TASK GOAL: Give the entries again, word for word.

* * * * * * *

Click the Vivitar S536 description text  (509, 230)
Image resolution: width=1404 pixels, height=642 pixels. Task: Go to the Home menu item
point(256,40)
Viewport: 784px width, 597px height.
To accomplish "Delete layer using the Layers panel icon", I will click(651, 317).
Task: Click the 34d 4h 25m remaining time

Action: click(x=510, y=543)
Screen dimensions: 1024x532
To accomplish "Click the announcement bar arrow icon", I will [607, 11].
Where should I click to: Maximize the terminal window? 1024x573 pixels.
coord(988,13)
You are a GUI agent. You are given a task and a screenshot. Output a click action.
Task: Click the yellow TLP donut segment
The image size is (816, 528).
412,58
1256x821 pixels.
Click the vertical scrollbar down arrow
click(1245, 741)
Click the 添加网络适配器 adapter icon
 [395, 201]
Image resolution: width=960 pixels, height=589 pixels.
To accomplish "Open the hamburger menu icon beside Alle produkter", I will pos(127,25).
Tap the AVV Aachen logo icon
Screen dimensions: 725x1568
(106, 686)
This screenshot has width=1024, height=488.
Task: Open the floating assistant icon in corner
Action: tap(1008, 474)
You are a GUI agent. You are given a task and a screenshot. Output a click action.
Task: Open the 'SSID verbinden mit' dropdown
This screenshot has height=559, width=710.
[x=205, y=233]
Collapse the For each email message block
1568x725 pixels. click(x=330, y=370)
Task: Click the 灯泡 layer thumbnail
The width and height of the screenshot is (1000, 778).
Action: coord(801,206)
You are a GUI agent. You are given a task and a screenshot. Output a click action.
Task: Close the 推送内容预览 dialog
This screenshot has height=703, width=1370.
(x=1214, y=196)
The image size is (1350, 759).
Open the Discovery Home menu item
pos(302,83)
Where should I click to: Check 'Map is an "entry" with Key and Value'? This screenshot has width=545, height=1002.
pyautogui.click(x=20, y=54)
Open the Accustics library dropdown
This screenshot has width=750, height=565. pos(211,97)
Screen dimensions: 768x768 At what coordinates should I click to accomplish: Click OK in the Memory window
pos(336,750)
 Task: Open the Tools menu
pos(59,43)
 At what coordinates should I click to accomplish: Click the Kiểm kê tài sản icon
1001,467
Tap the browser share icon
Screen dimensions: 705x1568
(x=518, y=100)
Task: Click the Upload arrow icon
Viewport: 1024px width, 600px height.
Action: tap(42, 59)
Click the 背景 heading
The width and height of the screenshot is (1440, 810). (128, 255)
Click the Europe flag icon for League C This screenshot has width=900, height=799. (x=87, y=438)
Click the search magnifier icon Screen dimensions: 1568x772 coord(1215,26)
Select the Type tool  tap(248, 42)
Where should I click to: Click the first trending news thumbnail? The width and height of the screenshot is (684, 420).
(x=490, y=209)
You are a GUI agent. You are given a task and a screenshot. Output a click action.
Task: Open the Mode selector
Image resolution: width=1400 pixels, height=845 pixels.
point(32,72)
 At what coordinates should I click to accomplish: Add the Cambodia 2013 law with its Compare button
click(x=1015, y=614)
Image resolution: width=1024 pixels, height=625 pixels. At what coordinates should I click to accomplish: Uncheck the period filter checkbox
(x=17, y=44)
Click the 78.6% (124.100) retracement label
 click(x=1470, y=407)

* * * * * * *

SOLUTION BELOW:
Click the Vivitar S536 description text  (509, 230)
Image resolution: width=1404 pixels, height=642 pixels. Task: Go to the Home menu item
point(256,40)
Viewport: 784px width, 597px height.
To accomplish "Delete layer using the Layers panel icon", I will click(651, 317).
Task: Click the 34d 4h 25m remaining time

Action: click(x=510, y=543)
Screen dimensions: 1024x532
To accomplish "Click the announcement bar arrow icon", I will [607, 11].
Where should I click to: Maximize the terminal window? 1024x573 pixels.
coord(988,13)
You are a GUI agent. You are given a task and a screenshot. Output a click action.
Task: Click the yellow TLP donut segment
The image size is (816, 528).
412,58
1256x821 pixels.
Click the vertical scrollbar down arrow
click(1245, 741)
Click the 添加网络适配器 adapter icon
 [395, 201]
Image resolution: width=960 pixels, height=589 pixels.
To accomplish "Open the hamburger menu icon beside Alle produkter", I will pos(127,25).
Tap the AVV Aachen logo icon
Screen dimensions: 725x1568
(106, 686)
This screenshot has width=1024, height=488.
Task: Open the floating assistant icon in corner
Action: tap(1008, 474)
You are a GUI agent. You are given a task and a screenshot. Output a click action.
Task: Open the 'SSID verbinden mit' dropdown
This screenshot has height=559, width=710.
[x=205, y=233]
Collapse the For each email message block
1568x725 pixels. click(x=330, y=370)
Task: Click the 灯泡 layer thumbnail
The width and height of the screenshot is (1000, 778).
Action: coord(801,206)
You are a GUI agent. You are given a task and a screenshot. Output a click action.
Task: Close the 推送内容预览 dialog
This screenshot has height=703, width=1370.
(x=1214, y=196)
The image size is (1350, 759).
Open the Discovery Home menu item
pos(302,83)
Where should I click to: Check 'Map is an "entry" with Key and Value'? This screenshot has width=545, height=1002.
pyautogui.click(x=20, y=54)
Open the Accustics library dropdown
This screenshot has width=750, height=565. pos(211,97)
Screen dimensions: 768x768 At what coordinates should I click to accomplish: Click OK in the Memory window
pos(336,750)
 Task: Open the Tools menu
pos(59,43)
 At what coordinates should I click to accomplish: Click the Kiểm kê tài sản icon
1001,467
Tap the browser share icon
Screen dimensions: 705x1568
(x=518, y=100)
Task: Click the Upload arrow icon
Viewport: 1024px width, 600px height.
Action: tap(42, 59)
Click the 背景 heading
The width and height of the screenshot is (1440, 810). (128, 255)
Click the Europe flag icon for League C This screenshot has width=900, height=799. (x=87, y=438)
Click the search magnifier icon Screen dimensions: 1568x772 coord(1215,26)
Select the Type tool  tap(248, 42)
Where should I click to: Click the first trending news thumbnail? The width and height of the screenshot is (684, 420).
(x=490, y=209)
You are a GUI agent. You are given a task and a screenshot. Output a click action.
Task: Open the Mode selector
Image resolution: width=1400 pixels, height=845 pixels.
point(32,72)
 At what coordinates should I click to accomplish: Add the Cambodia 2013 law with its Compare button
click(x=1015, y=614)
Image resolution: width=1024 pixels, height=625 pixels. At what coordinates should I click to accomplish: Uncheck the period filter checkbox
(x=17, y=44)
Click the 78.6% (124.100) retracement label
 click(x=1470, y=407)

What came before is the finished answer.